Below are some entries. Repeat exactly the lines from the one with "800x600 pixels." through the one with "You are a computer-use agent. Viewport: 725px", and only those.

------------------------------------------------------------------------

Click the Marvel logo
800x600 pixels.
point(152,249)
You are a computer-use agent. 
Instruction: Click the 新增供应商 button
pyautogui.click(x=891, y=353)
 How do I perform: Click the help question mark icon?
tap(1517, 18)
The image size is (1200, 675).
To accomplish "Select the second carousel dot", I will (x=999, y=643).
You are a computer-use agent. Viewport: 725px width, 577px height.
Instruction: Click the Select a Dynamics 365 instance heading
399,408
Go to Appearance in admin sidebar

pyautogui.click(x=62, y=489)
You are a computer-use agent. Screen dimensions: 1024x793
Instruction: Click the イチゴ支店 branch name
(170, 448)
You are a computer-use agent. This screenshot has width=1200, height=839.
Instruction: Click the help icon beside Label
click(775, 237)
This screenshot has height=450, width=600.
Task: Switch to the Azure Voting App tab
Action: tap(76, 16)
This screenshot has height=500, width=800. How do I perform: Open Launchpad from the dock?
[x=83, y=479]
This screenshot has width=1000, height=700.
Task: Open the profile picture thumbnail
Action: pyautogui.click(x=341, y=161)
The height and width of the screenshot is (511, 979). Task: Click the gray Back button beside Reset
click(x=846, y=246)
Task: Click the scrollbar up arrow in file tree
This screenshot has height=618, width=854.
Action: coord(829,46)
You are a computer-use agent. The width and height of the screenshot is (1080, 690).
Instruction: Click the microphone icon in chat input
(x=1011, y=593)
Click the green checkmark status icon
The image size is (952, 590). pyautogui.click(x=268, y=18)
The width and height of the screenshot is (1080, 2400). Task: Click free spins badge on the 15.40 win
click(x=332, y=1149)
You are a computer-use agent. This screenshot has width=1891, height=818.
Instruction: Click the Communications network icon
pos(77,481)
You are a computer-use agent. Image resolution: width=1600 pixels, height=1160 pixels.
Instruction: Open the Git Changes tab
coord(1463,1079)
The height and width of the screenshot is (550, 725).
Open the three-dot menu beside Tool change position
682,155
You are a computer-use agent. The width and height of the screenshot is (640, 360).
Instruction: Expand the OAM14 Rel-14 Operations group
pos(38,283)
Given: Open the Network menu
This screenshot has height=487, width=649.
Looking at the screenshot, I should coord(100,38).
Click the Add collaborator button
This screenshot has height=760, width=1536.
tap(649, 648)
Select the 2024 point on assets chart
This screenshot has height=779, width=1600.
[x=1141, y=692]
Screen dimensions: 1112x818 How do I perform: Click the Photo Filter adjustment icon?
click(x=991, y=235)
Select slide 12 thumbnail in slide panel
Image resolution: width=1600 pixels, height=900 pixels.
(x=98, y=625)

------------------------------------------------------------------------

» **RESPONSE FOR THIS EXERCISE**:
800x600 pixels.
point(152,249)
You are a computer-use agent. 
Instruction: Click the 新增供应商 button
pyautogui.click(x=891, y=353)
 How do I perform: Click the help question mark icon?
tap(1517, 18)
The image size is (1200, 675).
To accomplish "Select the second carousel dot", I will (x=999, y=643).
You are a computer-use agent. Viewport: 725px width, 577px height.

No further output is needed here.